## TEXT PROVIDED
The Petrashevsky Circle was a Russian literary discussion group of progressive-minded intellectuals in St. Petersburg in the 1840s. It was organized by Mikhail Petrashevsky, a follower of the French utopian socialist Charles Fourier. Among the members were writers, teachers, students, minor government officials and army officers. While differing in political views, most of them were opponents of the tsarist autocracy and Russian serfdom. Like that of the Lyubomudry group founded earlier in the century, the purpose of the circle was to discuss Western philosophy and literature that was officially banned by the Imperial government of Tsar Nicholas I.
Among those connected to the circle were the writers Fyodor Dostoevsky and Mikhail Saltykov-Shchedrin, and the poets Aleksey Pleshcheyev, Apollon Maikov, and Taras Shevchenko.

Nicholas I, alarmed at the prospect of the revolutions of 1848 spreading to Russia, saw great danger in organisations like the Petrashevsky Circle. In 1849, members of the Circle were arrested and imprisoned. A large group of prisoners, Dostoevsky among them, were sent to Semyonov Place for execution. As they stood in the square waiting to be shot, a messenger interrupted the proceedings with notice of a reprieve. As part of a pre-planned intentional deception, the Tsar had prepared a letter to general-adjutant Sumarokov, commuting the death sentences to incarceration. Some of the prisoners were sent to Siberia, others to prisons. Dostoevsky's eight-year sentence was later reduced to four years by Nicholas I.

== Origins and activities of the circle ==

In the early 1840s, Petrashevsky had attended Viktor Poroshin's lectures on socialist systems at the University of St Petersburg. He was particularly impressed by the utopian ideas of Charles Fourier, and "devoted himself to propagating his new faith". He began accumulating a large library of forbidden books and invited friends to visit for the purpose of discussing the new ideas. By 1845 the circle had grown considerably, and Petrashevsky became a well-known figure in Petersburg social and intellectual life. Dostoevsky began attending the Petrashevsky 'Fridays' in 1847, at the time seeing the discussions as ordinary social occasions with nothing particularly conspiratorial about them. There was a wide diversity of points of view, from atheistic socialists influenced by Hegel and Feuerbach to deeply-religious poets and literary artists, but all held in common a desire for greater freedom in Russian social life and a passionate opposition to the enslaved status of the Russian peasantry.

As Tsar Nicholas had made it clear that he too opposed enslavement, there was not much sense of political conspiracy in the circle at that time. That changed after the 1848 revolutions in Europe, when it became apparent that the kinds of social transformation occurring there would be aggressively stifled by the ruling classes in Russia. Membership of the circle increased, but discussions became more serious, formal and secretive. Petrashevsky, who had always tended to flaunt his iconoclasm, had for some time been a person of interest to the secret police, but they now decided to place him under close surveillance. An agent, Antonelli, was deployed in Petrashevsky's department in January 1849, ingratiated himself, began attending the meetings of the circle and reported to his superiors.

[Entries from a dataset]
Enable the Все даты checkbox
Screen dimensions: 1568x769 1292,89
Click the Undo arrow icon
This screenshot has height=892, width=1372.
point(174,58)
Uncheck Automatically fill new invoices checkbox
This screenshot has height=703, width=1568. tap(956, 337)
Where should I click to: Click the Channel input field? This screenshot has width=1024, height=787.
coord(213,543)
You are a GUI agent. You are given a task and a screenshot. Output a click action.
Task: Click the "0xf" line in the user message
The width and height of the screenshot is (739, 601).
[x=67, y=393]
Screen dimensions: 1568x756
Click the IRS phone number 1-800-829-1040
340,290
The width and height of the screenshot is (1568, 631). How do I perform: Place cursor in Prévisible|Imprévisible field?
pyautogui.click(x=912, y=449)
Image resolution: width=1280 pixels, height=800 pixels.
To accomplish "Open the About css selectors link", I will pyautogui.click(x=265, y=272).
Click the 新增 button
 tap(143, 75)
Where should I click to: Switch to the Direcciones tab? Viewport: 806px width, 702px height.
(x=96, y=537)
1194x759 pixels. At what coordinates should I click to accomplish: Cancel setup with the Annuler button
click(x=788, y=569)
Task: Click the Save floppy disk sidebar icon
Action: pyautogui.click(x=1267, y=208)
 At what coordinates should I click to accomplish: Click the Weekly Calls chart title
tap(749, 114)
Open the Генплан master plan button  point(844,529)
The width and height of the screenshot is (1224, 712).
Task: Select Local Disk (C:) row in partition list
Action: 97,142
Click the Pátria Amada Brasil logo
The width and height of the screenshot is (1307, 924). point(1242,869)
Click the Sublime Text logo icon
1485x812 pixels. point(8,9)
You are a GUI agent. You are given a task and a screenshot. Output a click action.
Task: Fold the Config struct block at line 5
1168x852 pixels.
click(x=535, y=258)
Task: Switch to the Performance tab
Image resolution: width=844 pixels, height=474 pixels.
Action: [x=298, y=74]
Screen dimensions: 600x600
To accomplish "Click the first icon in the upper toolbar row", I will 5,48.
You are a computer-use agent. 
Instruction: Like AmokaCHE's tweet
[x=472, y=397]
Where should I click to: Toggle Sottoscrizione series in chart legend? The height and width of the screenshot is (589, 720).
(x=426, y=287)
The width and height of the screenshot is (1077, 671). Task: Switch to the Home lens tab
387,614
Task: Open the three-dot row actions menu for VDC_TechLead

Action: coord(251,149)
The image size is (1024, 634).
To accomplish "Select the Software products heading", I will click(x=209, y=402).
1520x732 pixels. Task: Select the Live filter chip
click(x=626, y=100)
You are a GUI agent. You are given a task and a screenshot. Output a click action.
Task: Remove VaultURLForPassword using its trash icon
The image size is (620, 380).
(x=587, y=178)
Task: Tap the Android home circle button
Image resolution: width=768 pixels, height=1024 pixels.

## WHAT YOU SHOULD DO
How does the account of the Petrashevsky Circle go on? Continue it from its final sentence.

## TASK RESPONSE
===Speshnev's secret society===
The government's concerns were not without foundation. The aristocrat Nikolay Speshnev, who began attending the Fridays in early 1848, was resolutely in favour of promoting the socialist cause by any means possible, including terrorism, and sought to form his own secret society within the circle. According to Speshnev, infiltration, propaganda and revolt should be the three methods of illegal action for a secret society. He and Petrashevsky held meetings with a charismatic Siberian figure, Rafael Chernosvitov, to discuss the possibility of co-ordinated armed revolts. Speshnev's associate, the army lieutenant Nikolay Mombelli, initiated a series of conversations promoting the idea of organised infiltration of the bureaucracy to counter government measures. Mombelli suggested that all members should submit their biography and that traitors be executed.

Petrashevsky, though party to the conversations, consistently urged against the adoption of violent methods. Speshnev, therefore, continued the formation of the society without him and succeeded in recruiting a number of talented members, including Dostoevsky. Although no real action was taken by the group, Dostoevsky had no doubt that there was a "conspiracy in intent", which included promoting dissatisfaction with the current order and establishing connections with already discontented groups such as religious dissidents and serfs. Found among Speshnev's papers after his arrest was a prototype "oath of allegiance" in which the signer would pledge obedience to a central committee and a willingness to be available at any time for whatever violent means were deemed necessary for the success of the cause. Speshnev's secret society was never discovered by the authorities, but under threat of torture he confessed to the original discussions within the Petrashevsky Circle.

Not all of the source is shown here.